### Excerpted records
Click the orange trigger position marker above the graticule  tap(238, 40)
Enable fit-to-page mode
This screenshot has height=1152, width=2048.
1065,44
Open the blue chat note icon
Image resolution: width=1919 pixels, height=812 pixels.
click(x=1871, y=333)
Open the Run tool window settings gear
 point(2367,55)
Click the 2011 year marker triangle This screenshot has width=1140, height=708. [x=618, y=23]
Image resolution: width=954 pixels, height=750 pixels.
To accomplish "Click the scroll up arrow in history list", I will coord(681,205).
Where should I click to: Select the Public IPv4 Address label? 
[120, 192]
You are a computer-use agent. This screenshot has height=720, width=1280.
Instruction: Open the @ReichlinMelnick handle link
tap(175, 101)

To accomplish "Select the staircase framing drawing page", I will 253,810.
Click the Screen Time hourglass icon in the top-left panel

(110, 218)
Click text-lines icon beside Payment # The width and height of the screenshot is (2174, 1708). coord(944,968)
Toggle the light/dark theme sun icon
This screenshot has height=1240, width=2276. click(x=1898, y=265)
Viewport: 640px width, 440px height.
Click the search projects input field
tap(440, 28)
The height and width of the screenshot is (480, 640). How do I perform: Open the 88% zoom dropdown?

### Problem requirements
Copy every one of the items above word for word, keeping each line as it appears.

### The result
Click the orange trigger position marker above the graticule  tap(238, 40)
Enable fit-to-page mode
This screenshot has height=1152, width=2048.
1065,44
Open the blue chat note icon
Image resolution: width=1919 pixels, height=812 pixels.
click(x=1871, y=333)
Open the Run tool window settings gear
 point(2367,55)
Click the 2011 year marker triangle This screenshot has width=1140, height=708. [x=618, y=23]
Image resolution: width=954 pixels, height=750 pixels.
To accomplish "Click the scroll up arrow in history list", I will coord(681,205).
Where should I click to: Select the Public IPv4 Address label? 
[120, 192]
You are a computer-use agent. This screenshot has height=720, width=1280.
Instruction: Open the @ReichlinMelnick handle link
tap(175, 101)

To accomplish "Select the staircase framing drawing page", I will 253,810.
Click the Screen Time hourglass icon in the top-left panel

(110, 218)
Click text-lines icon beside Payment # The width and height of the screenshot is (2174, 1708). coord(944,968)
Toggle the light/dark theme sun icon
This screenshot has height=1240, width=2276. click(x=1898, y=265)
Viewport: 640px width, 440px height.
Click the search projects input field
tap(440, 28)
The height and width of the screenshot is (480, 640). How do I perform: Open the 88% zoom dropdown?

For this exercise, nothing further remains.